Asked by SC

Consider a Poisson process with rate lambda = 2 and let T be the time of the first arrival.

1. Find the conditional PDF of T given that the second arrival came before time t = 1. Enter an expression in terms of lambda and t.

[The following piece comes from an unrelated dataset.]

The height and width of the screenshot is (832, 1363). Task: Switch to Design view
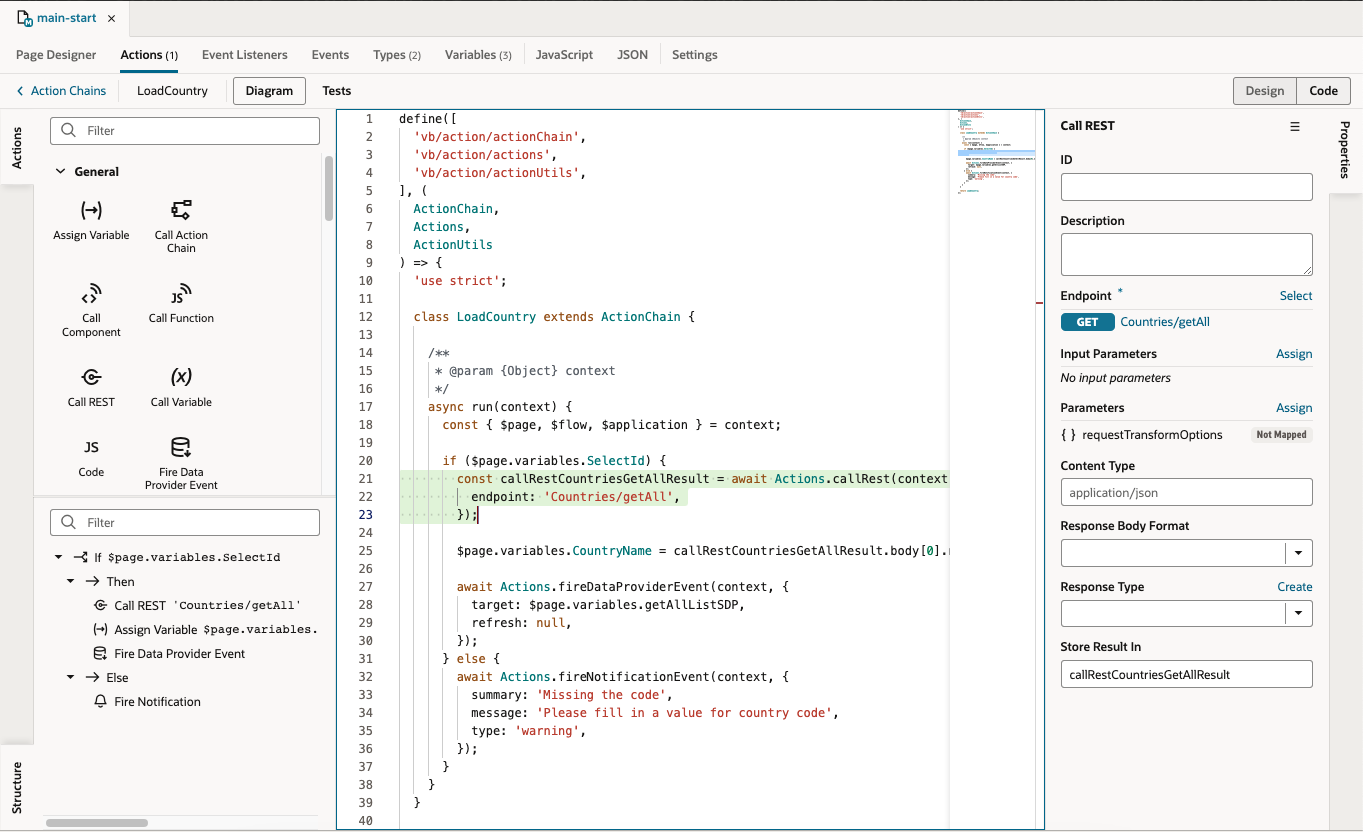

2. Find the conditional PDF of T given that the third arrival comes exactly at time t = 1.
Answered by Anonymous
Does anyone have the answer please?
Answered by Anonymous
The answer is you have to work harder on your studies, better yourself and not cheat. Btw does anyone have the answer please
Answered by Anonymous
1) i am not sure

lambda*e^(-lambda)*(e^(-lambda*(t-1))-1)/(1-(1+lambda)*e^(-lambda))
Answered by RocknRoll
1) (lambda*exp(-lambda*t) - lambda*exp(-lambda)) / (1-(lambda+1)*exp(-lambda))

2) 2*(1-t)

Both can be obtained using Bayes' rule P(A|B) = P(A)P(B|A) / P(B). I cannot say for sure they are right, but as a first test their integral from 0 to 1 (domain for t) is 1 so.. let's cross the fingers!
Answered by Dare
I think the second part is 3t^2 - 6t + 3.
Answered by Leonard
1. 2*t*(1-t)
Given P(A⋂B) = λtexp(-λt)*λ(1-t)exp(-λ(1-t))
P(B)=λ²exp(-λ)/2!
2. 3*t*(1-t)²
Given P(A⋂B) = λtexp(-λt)*λ²(1-t)^2exp(-λ(1-t))
P(B)=λ^3exp(-λ)/3!
Answered by Dare
Is the first part supposed to be a constant? Is that what I should be looking for?
Answered by Dare
I think my calculation for the second part was wrong. If the third arrival comes at t=1, then the first two arrivals are uniformly distributed on [0, 1], so we should have E[T] = 1/3. Recalculating based on the order statistics gives 2 - 2t, which matches RocknRoll's answer above and gives the right expected value.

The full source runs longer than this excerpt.